> TASK PROMPT
The reply should hold only the lines below from the one with "This screenshot has width=1331, height=641." to the end, each copied exactly.

** Opening EXTRACTED DATA block **

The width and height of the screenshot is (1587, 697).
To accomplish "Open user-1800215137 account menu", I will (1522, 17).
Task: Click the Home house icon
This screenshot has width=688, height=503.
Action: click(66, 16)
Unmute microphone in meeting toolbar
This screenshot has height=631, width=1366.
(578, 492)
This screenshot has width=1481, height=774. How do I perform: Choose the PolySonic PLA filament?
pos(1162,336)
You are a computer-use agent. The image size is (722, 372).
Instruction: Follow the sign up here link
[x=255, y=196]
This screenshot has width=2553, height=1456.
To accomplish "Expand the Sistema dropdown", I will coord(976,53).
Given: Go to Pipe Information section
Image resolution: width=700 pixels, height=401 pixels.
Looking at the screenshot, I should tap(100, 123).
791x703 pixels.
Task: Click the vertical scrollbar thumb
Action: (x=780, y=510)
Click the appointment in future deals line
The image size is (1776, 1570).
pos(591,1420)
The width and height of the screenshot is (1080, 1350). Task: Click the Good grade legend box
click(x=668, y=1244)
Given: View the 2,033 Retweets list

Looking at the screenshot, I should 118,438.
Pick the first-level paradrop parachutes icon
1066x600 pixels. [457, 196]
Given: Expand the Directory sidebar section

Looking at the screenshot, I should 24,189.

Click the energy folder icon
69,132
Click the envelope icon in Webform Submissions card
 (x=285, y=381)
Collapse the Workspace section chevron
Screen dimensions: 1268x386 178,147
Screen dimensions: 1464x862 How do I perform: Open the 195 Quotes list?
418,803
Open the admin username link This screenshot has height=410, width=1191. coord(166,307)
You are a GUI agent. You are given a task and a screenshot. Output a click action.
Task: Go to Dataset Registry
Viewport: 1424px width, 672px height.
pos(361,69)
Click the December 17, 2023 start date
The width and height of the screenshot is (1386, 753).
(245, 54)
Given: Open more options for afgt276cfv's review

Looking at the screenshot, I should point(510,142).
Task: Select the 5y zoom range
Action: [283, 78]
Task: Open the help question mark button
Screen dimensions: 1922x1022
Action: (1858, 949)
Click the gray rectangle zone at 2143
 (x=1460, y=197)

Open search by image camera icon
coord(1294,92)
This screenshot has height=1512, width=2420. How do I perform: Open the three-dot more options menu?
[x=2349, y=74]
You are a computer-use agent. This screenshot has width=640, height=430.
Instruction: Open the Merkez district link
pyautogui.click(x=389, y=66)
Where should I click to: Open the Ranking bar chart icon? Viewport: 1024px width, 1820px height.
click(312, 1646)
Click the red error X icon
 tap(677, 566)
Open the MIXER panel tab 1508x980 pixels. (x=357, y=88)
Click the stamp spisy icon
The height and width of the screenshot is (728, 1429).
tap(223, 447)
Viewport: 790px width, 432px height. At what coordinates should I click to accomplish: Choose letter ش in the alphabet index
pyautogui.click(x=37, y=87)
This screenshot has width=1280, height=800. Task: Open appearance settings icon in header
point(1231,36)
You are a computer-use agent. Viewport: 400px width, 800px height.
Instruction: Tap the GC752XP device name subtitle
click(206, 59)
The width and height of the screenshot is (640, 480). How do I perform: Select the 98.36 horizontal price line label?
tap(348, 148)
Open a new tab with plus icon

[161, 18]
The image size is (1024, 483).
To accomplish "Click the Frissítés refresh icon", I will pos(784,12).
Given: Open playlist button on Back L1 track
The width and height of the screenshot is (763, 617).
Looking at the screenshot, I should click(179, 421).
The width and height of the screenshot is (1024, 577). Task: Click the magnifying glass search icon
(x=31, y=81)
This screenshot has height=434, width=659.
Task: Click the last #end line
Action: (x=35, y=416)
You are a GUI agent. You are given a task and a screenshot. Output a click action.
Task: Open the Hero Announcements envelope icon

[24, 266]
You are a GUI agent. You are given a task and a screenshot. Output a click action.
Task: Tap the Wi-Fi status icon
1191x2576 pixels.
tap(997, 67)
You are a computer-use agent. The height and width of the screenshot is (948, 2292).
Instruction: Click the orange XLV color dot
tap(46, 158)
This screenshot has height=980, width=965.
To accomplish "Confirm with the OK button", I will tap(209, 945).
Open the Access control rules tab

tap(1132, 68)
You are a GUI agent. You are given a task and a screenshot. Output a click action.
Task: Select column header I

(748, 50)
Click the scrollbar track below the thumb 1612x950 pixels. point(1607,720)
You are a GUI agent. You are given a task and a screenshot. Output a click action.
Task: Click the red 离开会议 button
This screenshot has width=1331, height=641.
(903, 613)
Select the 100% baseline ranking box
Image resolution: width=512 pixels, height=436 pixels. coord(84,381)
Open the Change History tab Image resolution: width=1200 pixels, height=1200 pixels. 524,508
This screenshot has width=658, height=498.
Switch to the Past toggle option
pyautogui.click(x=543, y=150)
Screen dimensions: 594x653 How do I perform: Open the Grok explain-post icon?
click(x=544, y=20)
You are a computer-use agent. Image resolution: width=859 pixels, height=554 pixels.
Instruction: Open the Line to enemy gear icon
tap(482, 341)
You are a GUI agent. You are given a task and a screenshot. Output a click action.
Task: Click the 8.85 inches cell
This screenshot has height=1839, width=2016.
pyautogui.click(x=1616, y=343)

** Closing EXTRACTED DATA block **

> ANSWER SECTION
This screenshot has width=1331, height=641.
(903, 613)
Select the 100% baseline ranking box
Image resolution: width=512 pixels, height=436 pixels. coord(84,381)
Open the Change History tab Image resolution: width=1200 pixels, height=1200 pixels. 524,508
This screenshot has width=658, height=498.
Switch to the Past toggle option
pyautogui.click(x=543, y=150)
Screen dimensions: 594x653 How do I perform: Open the Grok explain-post icon?
click(x=544, y=20)
You are a computer-use agent. Image resolution: width=859 pixels, height=554 pixels.
Instruction: Open the Line to enemy gear icon
tap(482, 341)
You are a GUI agent. You are given a task and a screenshot. Output a click action.
Task: Click the 8.85 inches cell
This screenshot has height=1839, width=2016.
pyautogui.click(x=1616, y=343)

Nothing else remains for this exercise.